As a diverse neighborhood—which has housed one of the city’s initial Puerto Rican communities, vibrant Italian and Irish populations and many of the city’s first longshoremen—Red Hook has long been home to lots of diverse eateries. And the tradition still stands, as Mexican, Ecuadorian and one ceviche, food trucks flock to the Red Hood Ball Fields on Saturdays and Sundays, waiting for the throngs of people who have heard about it.

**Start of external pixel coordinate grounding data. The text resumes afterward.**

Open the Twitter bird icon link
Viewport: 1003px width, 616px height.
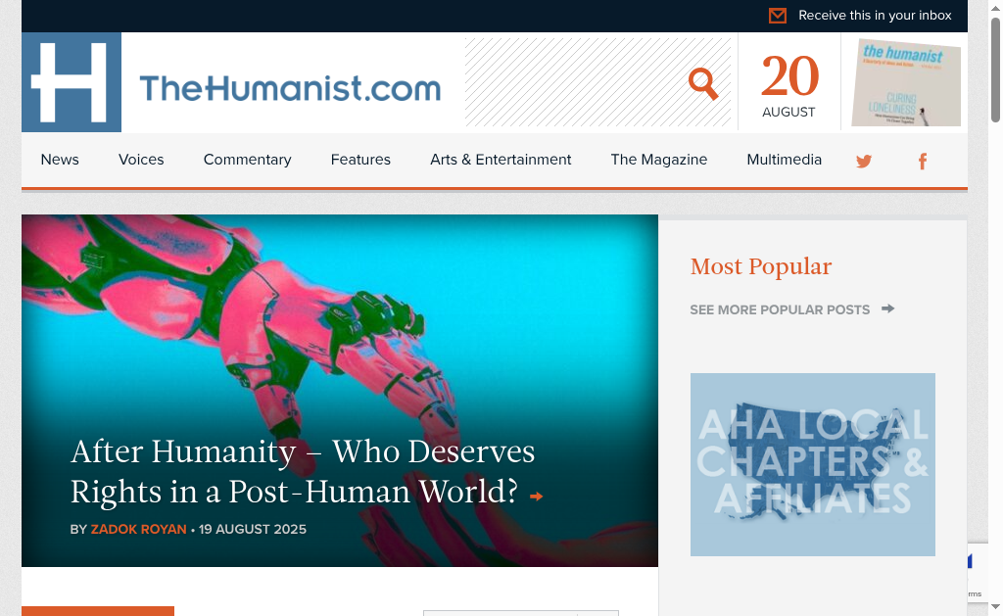coord(864,162)
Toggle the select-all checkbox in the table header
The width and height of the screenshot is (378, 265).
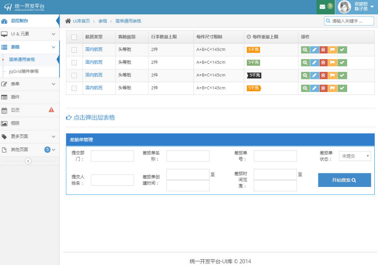point(75,37)
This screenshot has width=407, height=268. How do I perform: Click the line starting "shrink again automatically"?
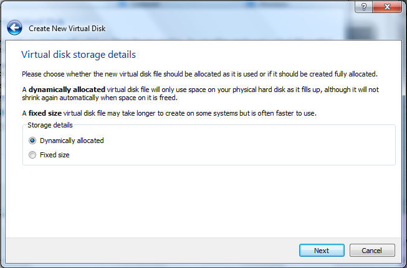click(x=100, y=98)
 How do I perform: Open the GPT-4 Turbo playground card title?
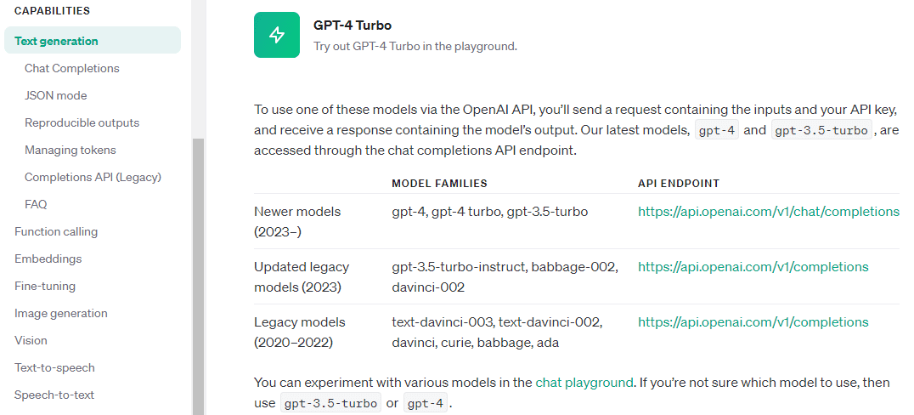(x=353, y=26)
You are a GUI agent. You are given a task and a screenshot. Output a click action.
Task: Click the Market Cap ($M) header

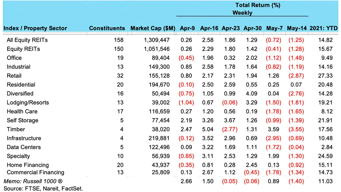153,28
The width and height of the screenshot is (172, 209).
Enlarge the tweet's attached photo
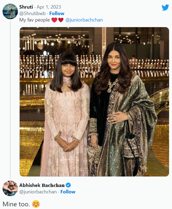94,102
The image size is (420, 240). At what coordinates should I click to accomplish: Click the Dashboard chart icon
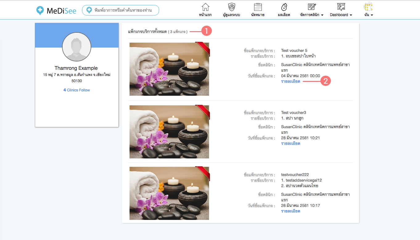tap(341, 7)
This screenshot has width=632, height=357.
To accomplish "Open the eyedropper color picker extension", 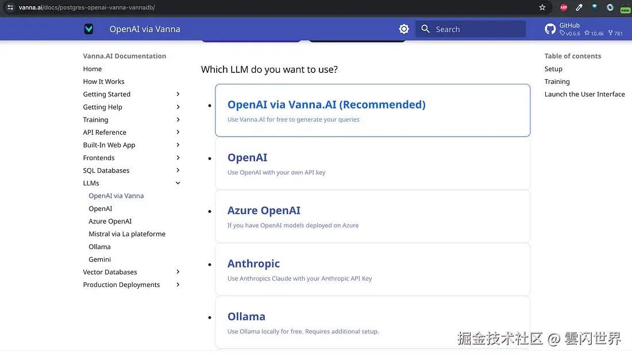I will coord(579,7).
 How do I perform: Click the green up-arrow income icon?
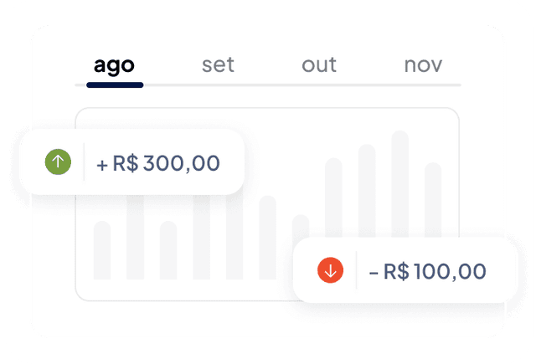point(58,161)
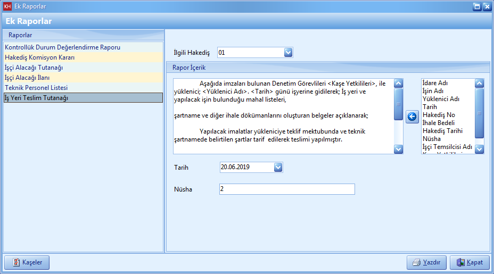The width and height of the screenshot is (494, 274).
Task: Open the Tarih date picker dropdown
Action: tap(278, 167)
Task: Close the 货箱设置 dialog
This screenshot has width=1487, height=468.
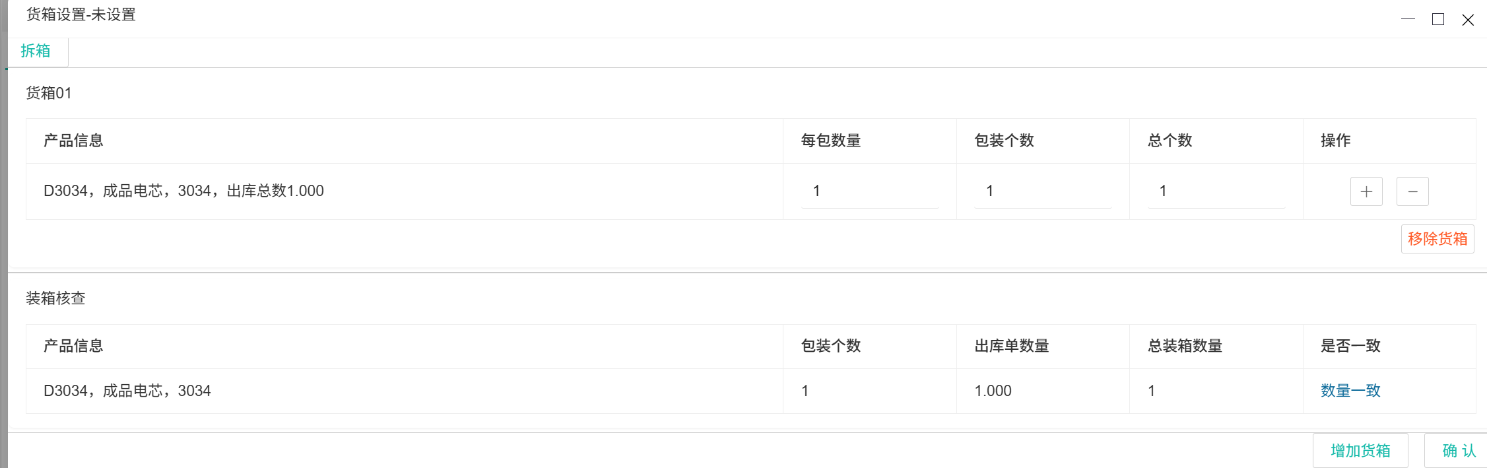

And, living up to their hype, each weekend these alternating quilted-silver and white trucks line up like soldiers, armed with piles of tortillas and mountains of fresh mango and pineapple. They adorn their trucks with war paint: strings of blue and white and yellow flags denoting the Ecuadorian pupusa vendors, red and green and white paper cutouts flapping haphazardly in the breeze to signify tacos and pico de gallo. These trucks are by no means a new attraction; on the contrary, at least one of the Ecuadorian trucks touts that to have been in business since 1991. The ballpark seems well prepared for the onslaught of people, too. There are tables set up and even a small kiosk selling blow up carnival toys like big hammers and neon green dogs on a wooden dowel that you can pretend to walk.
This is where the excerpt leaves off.